### INSTRUCTION
Express the stretch of entries from the line containing "Locate an element" through the line containing "x-tick-label: 14-Q4 is" as a two-column CSV with the columns entry and answer, one row per entry, each field quoted and any line breaks replaced with spaces. Leave the pictures out.

### RECORDS PROVIDED
++++++++++

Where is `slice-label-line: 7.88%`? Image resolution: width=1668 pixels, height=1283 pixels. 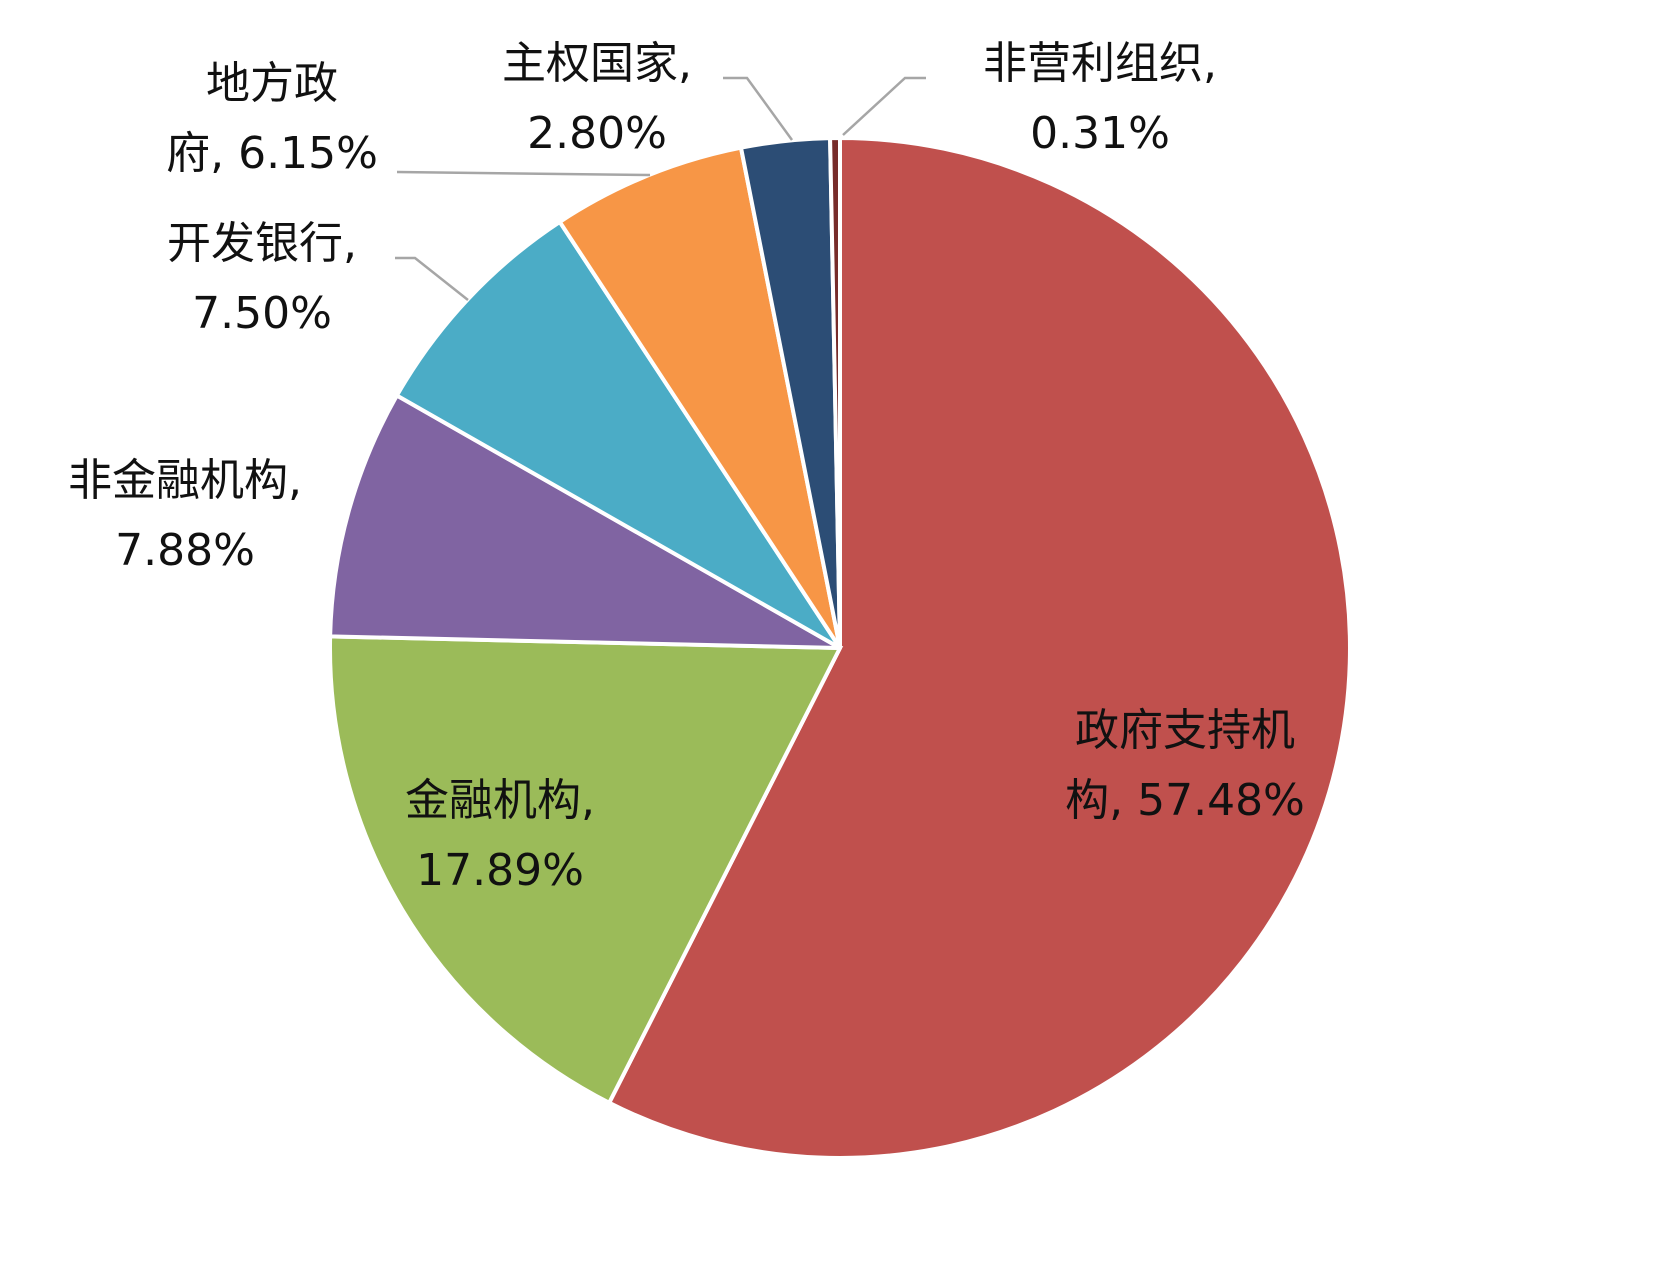
slice-label-line: 7.88% is located at coordinates (185, 550).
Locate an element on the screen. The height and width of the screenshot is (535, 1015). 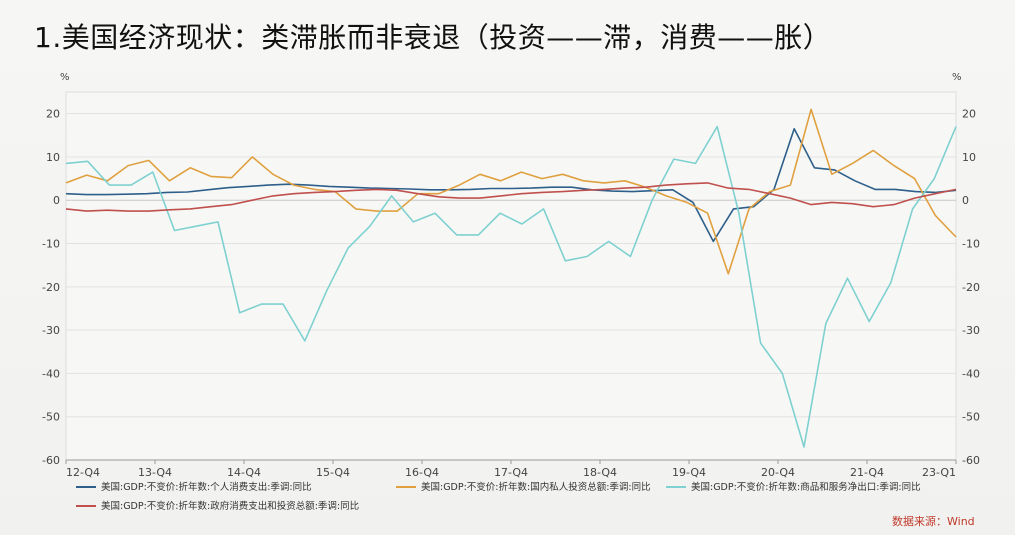
x-tick-label: 14-Q4 is located at coordinates (244, 472).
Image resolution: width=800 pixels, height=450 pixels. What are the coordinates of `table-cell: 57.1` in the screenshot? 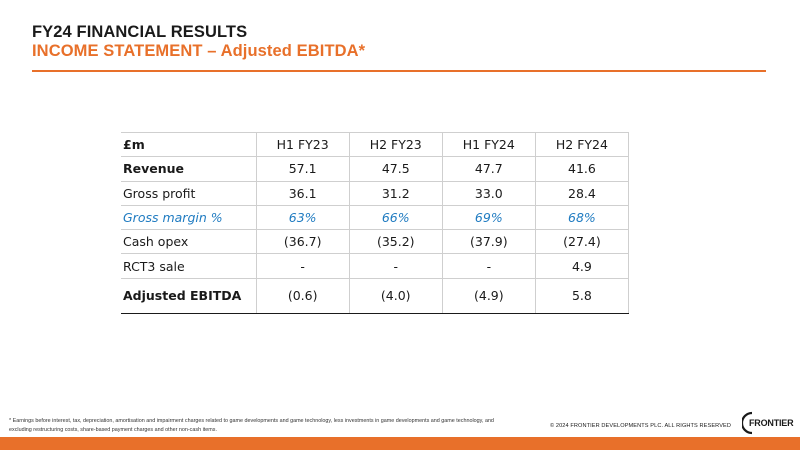 It's located at (302, 169).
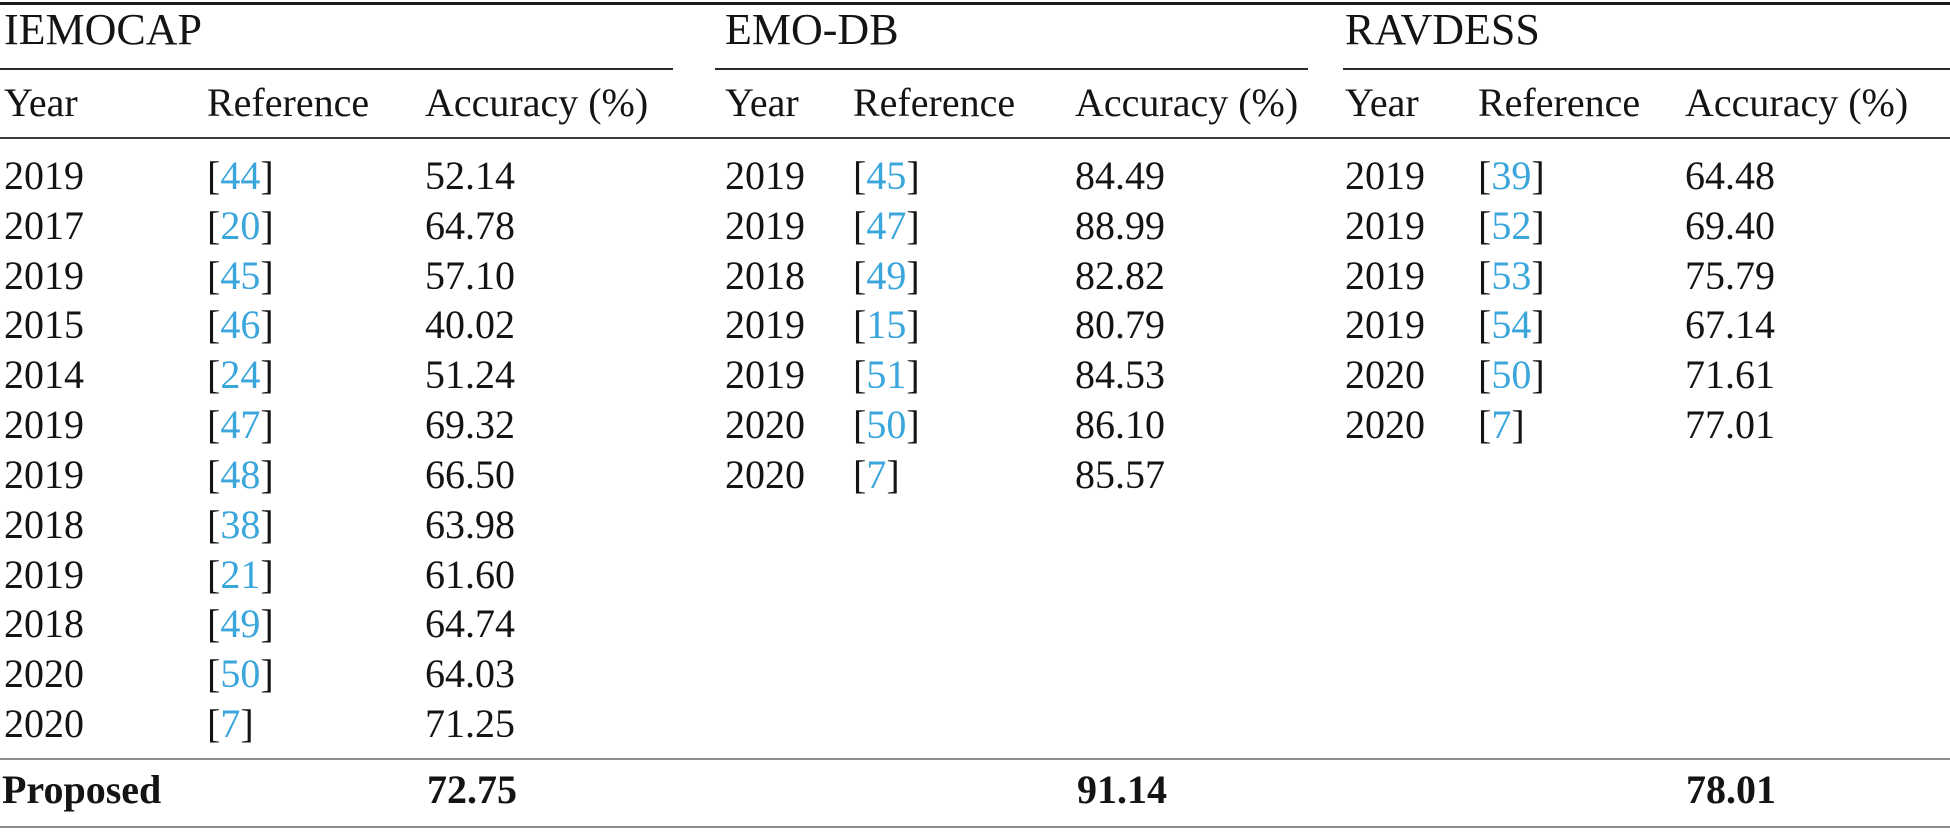  Describe the element at coordinates (1582, 325) in the screenshot. I see `reference-cell: [54]` at that location.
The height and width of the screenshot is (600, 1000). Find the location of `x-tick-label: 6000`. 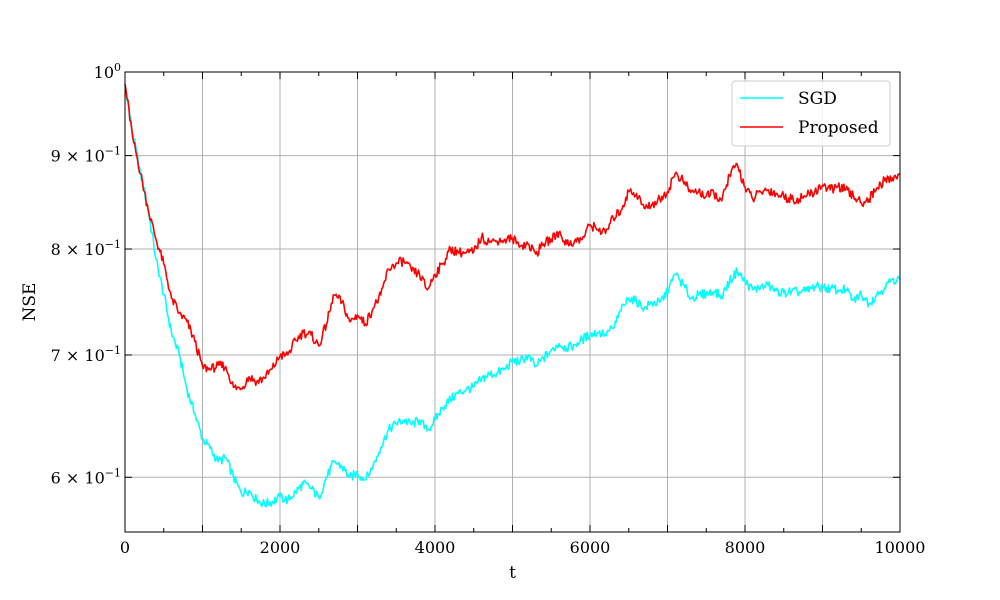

++++++++++

### EXERCISE SOLUTION
entry,answer
"Locate an element on the screen. The height and width of the screenshot is (535, 1015).","x-tick-label: 14-Q4 is located at coordinates (244, 472)."